A phase I/II trial from 2002 examined the role of teplizumab in psoriatic arthritis . In this trial, seven patients were treated with escalating doses over a period of 12–14 days. Six of the patients noted a decreased amount of inflamed joints and 63% noted reduction in joint pain.
A 12 to 14 day course of teplizumab therapy in new onset T1D results in stable β-cell function the first year after treatment and a gradual decline in the second year. C-peptide levels are higher in the treatment group than in the control group at all time points. Current clinical trials are administering two courses of drug (at diagnosis and 6 months later) with the idea that the second course will prevent the decline that occurs in the second and subsequent years.
Adverse events reported so far seem to be mild and of limited duration. Fever, headaches, myalgia, nausea and vomiting, and pruritic rash are the commonest reactions. All the patients have lymphopenia which recovers at about 1 month. A case of thrombocytopenia was reported.

> **Data**

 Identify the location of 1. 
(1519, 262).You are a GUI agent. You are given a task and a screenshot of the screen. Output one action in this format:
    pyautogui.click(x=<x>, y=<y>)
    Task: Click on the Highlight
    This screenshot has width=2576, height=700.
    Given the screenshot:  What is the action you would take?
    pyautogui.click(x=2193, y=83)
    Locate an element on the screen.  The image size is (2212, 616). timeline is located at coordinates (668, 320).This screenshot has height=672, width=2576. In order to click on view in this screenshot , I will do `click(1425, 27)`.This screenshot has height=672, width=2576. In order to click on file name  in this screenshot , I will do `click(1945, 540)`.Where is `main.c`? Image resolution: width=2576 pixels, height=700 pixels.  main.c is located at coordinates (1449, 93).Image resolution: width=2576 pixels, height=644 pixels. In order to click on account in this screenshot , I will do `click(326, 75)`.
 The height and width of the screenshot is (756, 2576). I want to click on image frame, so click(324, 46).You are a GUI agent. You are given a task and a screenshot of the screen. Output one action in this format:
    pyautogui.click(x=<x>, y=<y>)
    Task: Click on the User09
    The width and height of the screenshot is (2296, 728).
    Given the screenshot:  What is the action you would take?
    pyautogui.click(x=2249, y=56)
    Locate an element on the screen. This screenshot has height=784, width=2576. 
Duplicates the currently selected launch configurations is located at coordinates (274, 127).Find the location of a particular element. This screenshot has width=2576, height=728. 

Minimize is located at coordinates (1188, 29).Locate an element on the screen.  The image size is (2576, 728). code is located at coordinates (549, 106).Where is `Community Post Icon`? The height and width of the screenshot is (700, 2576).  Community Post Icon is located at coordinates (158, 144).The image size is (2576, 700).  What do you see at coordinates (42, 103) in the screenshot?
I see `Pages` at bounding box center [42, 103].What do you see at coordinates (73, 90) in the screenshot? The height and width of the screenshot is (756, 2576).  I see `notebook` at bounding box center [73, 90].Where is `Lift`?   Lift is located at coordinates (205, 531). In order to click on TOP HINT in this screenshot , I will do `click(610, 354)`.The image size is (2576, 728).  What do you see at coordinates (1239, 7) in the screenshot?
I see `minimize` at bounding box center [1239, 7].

> **Assignment**
Can you set down the passage on teplizumab between "A phase I/II" and "in joint pain.", inclusive, copying it word for word?

> **Exercise output**
A phase I/II trial from 2002 examined the role of teplizumab in psoriatic arthritis . In this trial, seven patients were treated with escalating doses over a period of 12–14 days. Six of the patients noted a decreased amount of inflamed joints and 63% noted reduction in joint pain.